Background: The purpose of this study was to determine whether in patients with rotator cuff tears a correlation exists between molecular changes and clinical parameters such as age, duration of symptom, range of motion, and tear size. Molecular changes of matrix metalloproteinase (MMP) and tissue inhibitor of metalloproteinase (TIMP) were assessed by measuring messenger RNA (mRNA) levels of the two proteins. Methods: The rotator cuff tissue from was obtained from the edge of a torn tendon revealed after debridement by a motorized shaver. Using the sample of rotator cuff tissue, the reverse transcription polymerase chain reaction was performed to quantify MMP-2 and TIMP-2 mRNA expression.

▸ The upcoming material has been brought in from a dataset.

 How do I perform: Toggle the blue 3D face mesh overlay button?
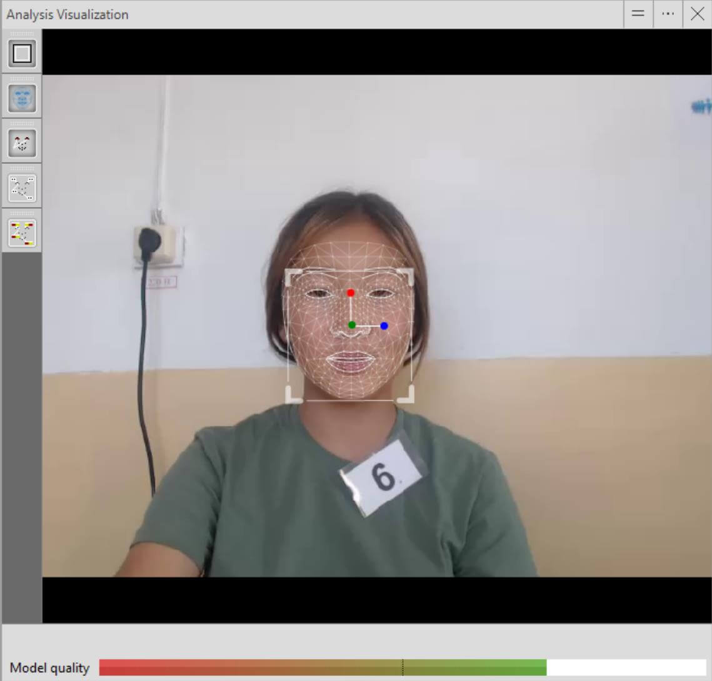pyautogui.click(x=22, y=98)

To determine whether mRNA levels and the clinical variables, such as age, defect size, range of motion (ROM) of shoulder, and duration of symptoms, show any correlation, Spearman's correlation coefficients were used to test for significant differences. Results: There was an inverse correlation between the mRNA levels of MMP-2 and TIMP-2 from the torn rotator cuff tendons regardless of the clinical variables. However, comparison of mRNA levels versus clinical parameters such as age, defect size, range of motion and duration of symptoms revealed a number of findings. We found a significant correlation between age and mRNA levels of MMP-2 from torn cuffs (r = 0.513, p = 0.021). Further, we found a significant correlation between defect size in the full thickness tears and mRNA levels of MMP-2 (r = 0.454, p = 0.045). Conversely, no significant association between mRNA levels of MMP-2 and ROM or duration of symptom was found. Conclusions: Our results suggest that both MMP-2 and TIMP-2 may be involved in the disease process of rotator cuff tears. Although the level of mRNA expression of MMP-2 and TMP-2 remain constant in torn rotator cuffs irrespective of the clinical variables, their levels may be influenced by age and defect size, which could account to change in tendon degradation and the healing process.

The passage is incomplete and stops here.